------ Records for the task ------

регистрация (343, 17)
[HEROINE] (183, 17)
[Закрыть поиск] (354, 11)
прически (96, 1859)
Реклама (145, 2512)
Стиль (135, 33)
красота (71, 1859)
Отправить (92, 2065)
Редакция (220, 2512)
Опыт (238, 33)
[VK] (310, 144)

------

**Task instructions**
Write out the entire listing above once more. Keep it exact.

**Completed task**
регистрация (343, 17)
[HEROINE] (183, 17)
[Закрыть поиск] (354, 11)
прически (96, 1859)
Реклама (145, 2512)
Стиль (135, 33)
красота (71, 1859)
Отправить (92, 2065)
Редакция (220, 2512)
Опыт (238, 33)
[VK] (310, 144)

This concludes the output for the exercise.